In the Standard Model, the rest mass of the bottom quark at various energy scales arises from its Yukawa coupling to the Higgs boson, but this is hard to measure with precision directly. Direct measurements have a precision of only about +/- 20%.
There are other ways to more precisely measure quantities related in principle to the bottom quark Yukawa coupling. But, it has been challenging to convert the measured quantities to the theoretically fundamental Yukawa coupling in a precise and rigorous way.
A new paper has refined the formula for converting the more easily measured mass quantities to the more fundamental Yukawa coupling value associated with it. It does so by making a calculation out to more loops than is customary, by including QED corrections which are important, while omitting corrections that are difficult to calculate but are demonstrated in the paper to be immaterial in magnitude relative to other sources of error, in this particular calculation.

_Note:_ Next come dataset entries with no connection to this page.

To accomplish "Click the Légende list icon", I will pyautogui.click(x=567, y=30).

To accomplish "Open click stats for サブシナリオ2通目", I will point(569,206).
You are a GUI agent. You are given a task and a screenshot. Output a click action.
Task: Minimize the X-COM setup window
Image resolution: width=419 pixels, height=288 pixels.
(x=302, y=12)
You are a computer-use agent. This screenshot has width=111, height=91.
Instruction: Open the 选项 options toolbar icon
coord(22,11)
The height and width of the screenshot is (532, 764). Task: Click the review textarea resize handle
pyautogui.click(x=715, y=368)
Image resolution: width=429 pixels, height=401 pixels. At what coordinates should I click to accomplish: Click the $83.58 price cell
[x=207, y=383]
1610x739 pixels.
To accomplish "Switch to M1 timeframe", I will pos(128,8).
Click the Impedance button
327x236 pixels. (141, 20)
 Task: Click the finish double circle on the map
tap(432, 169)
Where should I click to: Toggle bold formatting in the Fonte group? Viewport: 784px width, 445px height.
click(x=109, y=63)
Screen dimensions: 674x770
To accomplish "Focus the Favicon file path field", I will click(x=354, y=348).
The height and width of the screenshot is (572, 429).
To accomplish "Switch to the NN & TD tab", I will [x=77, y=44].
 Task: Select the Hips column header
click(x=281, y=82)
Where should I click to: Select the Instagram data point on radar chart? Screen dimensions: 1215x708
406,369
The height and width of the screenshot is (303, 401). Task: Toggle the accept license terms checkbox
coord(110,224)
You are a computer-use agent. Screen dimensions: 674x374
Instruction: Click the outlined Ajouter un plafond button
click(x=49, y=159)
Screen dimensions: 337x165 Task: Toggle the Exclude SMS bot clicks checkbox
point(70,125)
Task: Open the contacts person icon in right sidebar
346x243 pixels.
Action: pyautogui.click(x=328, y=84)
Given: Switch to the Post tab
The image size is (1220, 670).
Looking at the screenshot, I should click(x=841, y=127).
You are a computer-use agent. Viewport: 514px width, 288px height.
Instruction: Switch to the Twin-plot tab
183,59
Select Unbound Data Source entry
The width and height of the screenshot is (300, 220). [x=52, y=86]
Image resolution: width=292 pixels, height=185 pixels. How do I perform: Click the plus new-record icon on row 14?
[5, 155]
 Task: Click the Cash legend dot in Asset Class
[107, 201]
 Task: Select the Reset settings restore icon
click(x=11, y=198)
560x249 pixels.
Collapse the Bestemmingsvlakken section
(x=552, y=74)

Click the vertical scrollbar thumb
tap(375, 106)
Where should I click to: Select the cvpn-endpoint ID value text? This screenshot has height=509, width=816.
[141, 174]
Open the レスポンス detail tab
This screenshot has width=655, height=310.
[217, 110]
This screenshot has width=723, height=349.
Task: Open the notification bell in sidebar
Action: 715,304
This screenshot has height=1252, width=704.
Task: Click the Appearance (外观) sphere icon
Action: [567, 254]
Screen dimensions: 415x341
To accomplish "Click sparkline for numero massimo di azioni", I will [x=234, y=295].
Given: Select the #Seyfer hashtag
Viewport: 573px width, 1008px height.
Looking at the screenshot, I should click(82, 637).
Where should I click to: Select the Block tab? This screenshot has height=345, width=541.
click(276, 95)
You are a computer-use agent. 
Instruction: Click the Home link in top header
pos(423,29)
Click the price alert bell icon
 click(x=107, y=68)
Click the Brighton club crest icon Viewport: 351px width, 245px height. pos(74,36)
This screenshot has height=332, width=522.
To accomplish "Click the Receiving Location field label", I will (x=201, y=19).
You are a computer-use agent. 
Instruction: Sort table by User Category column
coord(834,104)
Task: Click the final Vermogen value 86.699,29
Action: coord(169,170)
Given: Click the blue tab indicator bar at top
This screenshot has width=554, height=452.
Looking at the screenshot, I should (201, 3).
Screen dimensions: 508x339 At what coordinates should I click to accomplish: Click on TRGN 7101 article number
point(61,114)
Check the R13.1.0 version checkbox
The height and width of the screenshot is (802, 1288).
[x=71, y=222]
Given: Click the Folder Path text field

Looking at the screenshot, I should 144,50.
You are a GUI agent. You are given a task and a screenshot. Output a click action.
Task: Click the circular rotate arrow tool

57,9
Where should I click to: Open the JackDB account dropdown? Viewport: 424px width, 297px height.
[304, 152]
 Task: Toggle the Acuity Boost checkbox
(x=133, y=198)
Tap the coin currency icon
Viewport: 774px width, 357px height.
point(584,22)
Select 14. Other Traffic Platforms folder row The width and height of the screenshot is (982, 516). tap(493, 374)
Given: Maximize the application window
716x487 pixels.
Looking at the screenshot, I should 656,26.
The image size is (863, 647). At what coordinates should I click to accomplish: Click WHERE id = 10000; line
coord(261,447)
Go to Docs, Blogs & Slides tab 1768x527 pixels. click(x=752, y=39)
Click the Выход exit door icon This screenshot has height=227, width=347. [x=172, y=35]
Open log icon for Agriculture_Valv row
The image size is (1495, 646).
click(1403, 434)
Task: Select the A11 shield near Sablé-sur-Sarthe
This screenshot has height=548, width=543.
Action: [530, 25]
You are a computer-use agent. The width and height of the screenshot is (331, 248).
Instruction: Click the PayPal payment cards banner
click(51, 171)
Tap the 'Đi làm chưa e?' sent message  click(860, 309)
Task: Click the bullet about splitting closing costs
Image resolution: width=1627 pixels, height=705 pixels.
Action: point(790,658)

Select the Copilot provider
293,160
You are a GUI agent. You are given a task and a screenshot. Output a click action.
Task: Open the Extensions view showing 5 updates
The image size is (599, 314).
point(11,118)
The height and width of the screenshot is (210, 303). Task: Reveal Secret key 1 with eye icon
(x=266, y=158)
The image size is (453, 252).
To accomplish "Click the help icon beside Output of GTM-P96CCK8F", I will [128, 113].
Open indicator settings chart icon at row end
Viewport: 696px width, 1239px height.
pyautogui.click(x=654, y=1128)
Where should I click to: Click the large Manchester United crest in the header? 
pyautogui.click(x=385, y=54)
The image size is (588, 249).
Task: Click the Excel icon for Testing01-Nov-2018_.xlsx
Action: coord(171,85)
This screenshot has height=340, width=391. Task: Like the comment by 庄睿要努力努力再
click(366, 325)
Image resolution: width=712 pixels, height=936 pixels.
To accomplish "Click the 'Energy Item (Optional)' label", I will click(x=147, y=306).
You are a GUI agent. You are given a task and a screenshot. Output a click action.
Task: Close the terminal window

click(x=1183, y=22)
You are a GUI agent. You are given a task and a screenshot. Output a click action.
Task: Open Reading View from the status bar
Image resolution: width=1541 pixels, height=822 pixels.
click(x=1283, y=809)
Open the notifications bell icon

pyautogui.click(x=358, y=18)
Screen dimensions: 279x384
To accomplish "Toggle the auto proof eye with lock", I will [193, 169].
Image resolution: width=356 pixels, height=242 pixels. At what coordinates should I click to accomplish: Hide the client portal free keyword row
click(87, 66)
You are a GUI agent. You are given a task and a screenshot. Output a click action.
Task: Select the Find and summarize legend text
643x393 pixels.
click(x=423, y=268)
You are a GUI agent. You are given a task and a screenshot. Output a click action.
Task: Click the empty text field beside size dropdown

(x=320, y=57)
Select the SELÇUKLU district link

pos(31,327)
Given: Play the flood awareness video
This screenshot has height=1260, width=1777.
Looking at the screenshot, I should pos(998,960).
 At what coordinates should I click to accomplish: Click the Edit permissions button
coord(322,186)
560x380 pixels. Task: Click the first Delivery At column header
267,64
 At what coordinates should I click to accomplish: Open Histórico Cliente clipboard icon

The increased precision in the indirectly measured experimentally determined value of the bottom quark Yukawa coupling to the Higgs boson is particularly helpful in refining Standard Model predictions for the rate at which a Standard Model Higgs boson should decay to bottom-antibottom quark pairs (the most common mode of Higgs boson decay, although not the easiest to measure due to background processes that inject noise into the Higgs boson decay signal).
Reducing the Standard Model theoretical prediction error to a minimum increases the power of any given experimental test of the accuracy of that prediction somewhat.